Being a stay at home wife and mother, who cares.

Not getting an advanced education, 'experiencing' life, dating, whatever - who cares, if it is your choice.

Being a teenager and having your parents choose your husband and future for you - wrong in too many ways to count.

She may want to be a submissive wife and mother. But, at 15-16, we all wanted something. Some, not all but they do exist, knew then in a way most don't - they chose a path early and made it happen. Overall though, a teenager doesn't have enough life experience to truly know what they want. If what I wanted at 16 turned out to be my life, I'd be the most miserable person alive right now. My sister was so wrapped up in her boyfriend then that if she had been making her own choices for her own future, she'd have married a troubled kid with a drug problem. Then, there is my niece who knew at roughly 14 what she wanted to do with her life and now, at 19, she is in school working towards that same goal.

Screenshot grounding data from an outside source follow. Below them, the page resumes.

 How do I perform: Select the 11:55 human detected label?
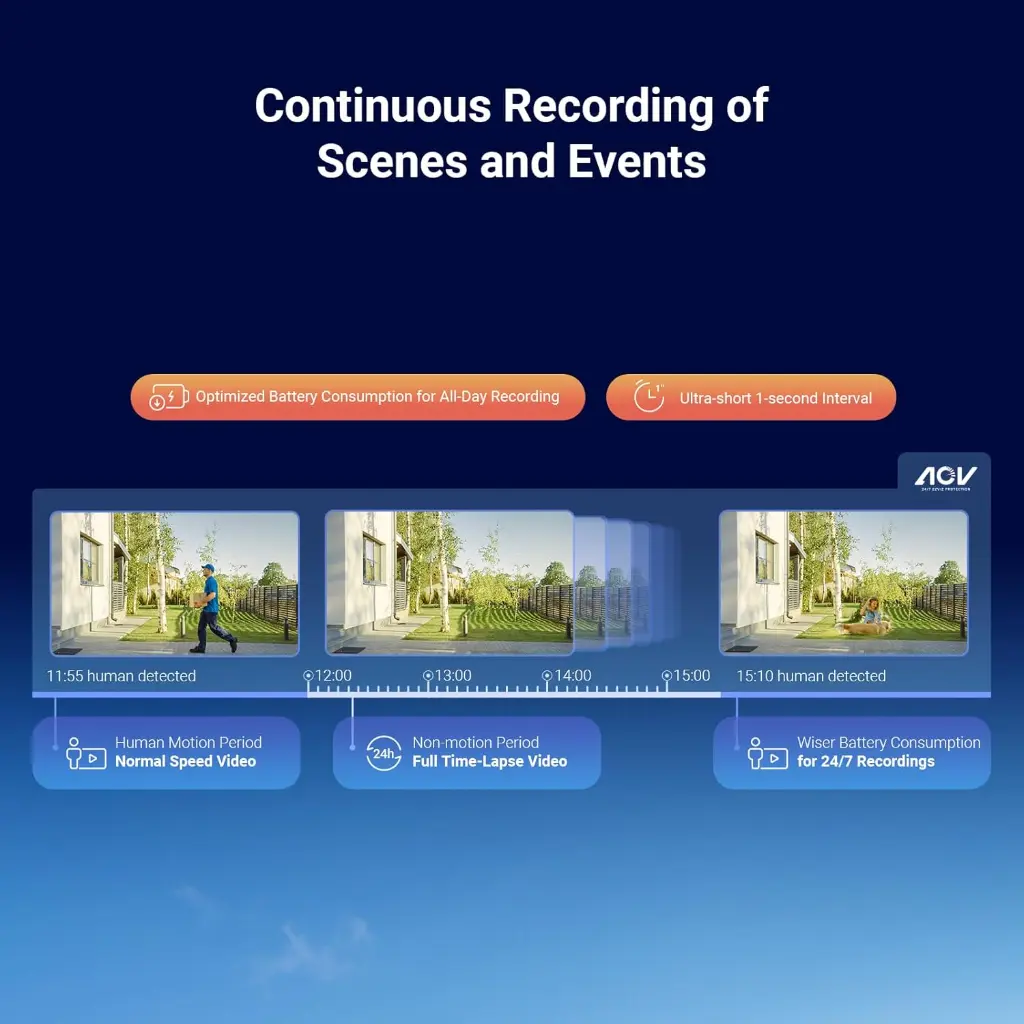(120, 676)
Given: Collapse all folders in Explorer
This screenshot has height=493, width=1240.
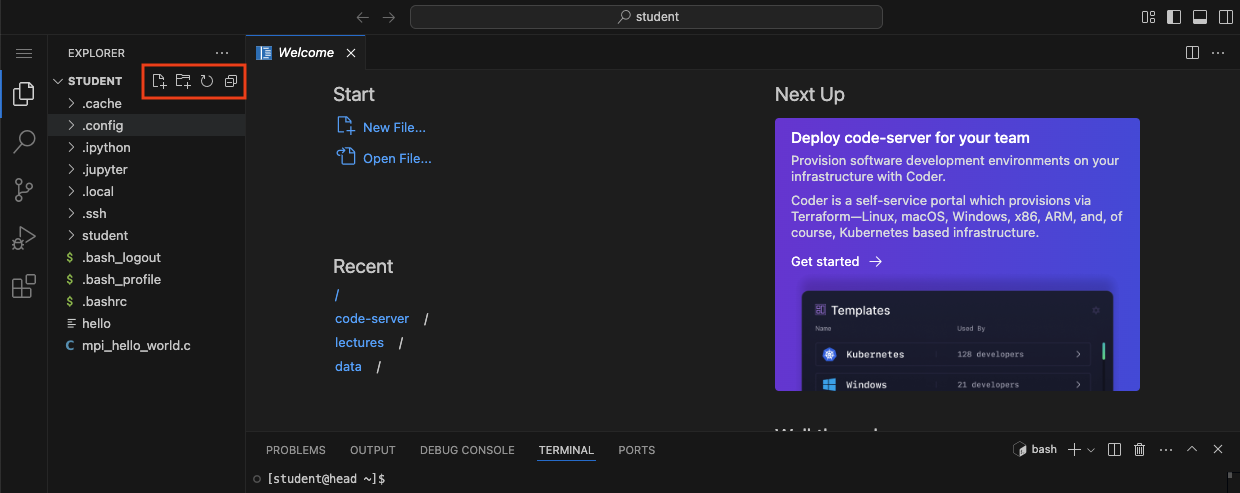Looking at the screenshot, I should coord(231,81).
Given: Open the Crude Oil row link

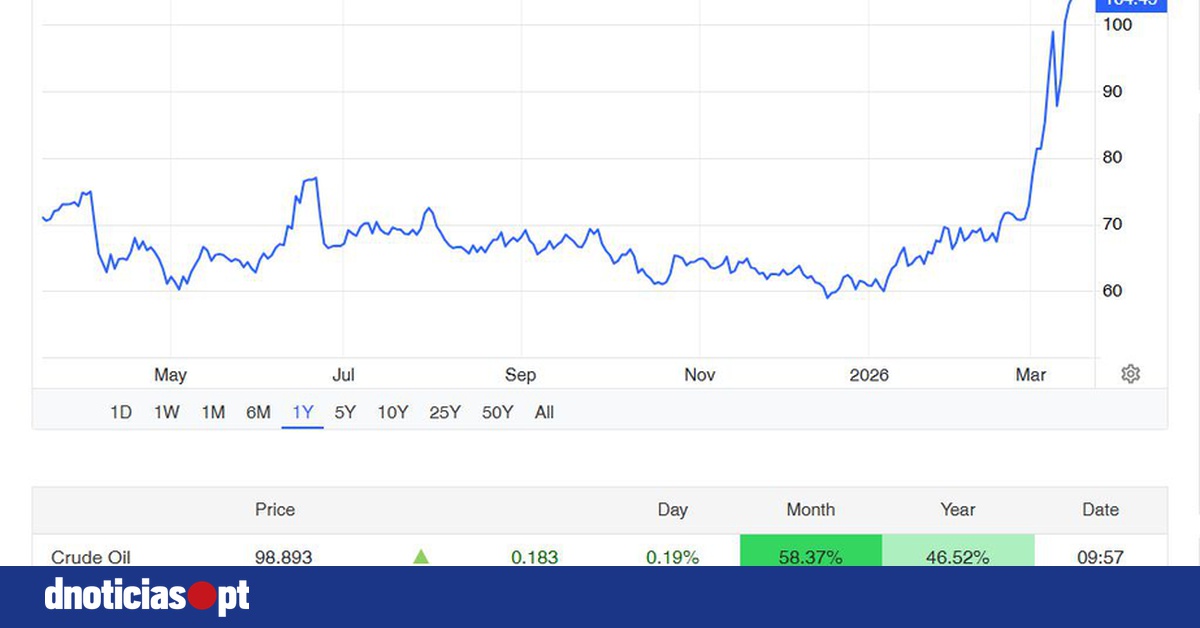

Everyone is different. People mature at different rates, depending on the lives they live and who their influences are and what their experiences are.

It is still wrong for a father to choose a twenty-something husband for his teenage daughter choose her future for her. Even if she agrees, she's too young and inexperienced to know any different. Not necessarily brainwashing, but zero clue that there is any other option or any other way to live.

Yes, she may want nothing more than to be a wife and mother. But shouldn't that be her choice to make in her time?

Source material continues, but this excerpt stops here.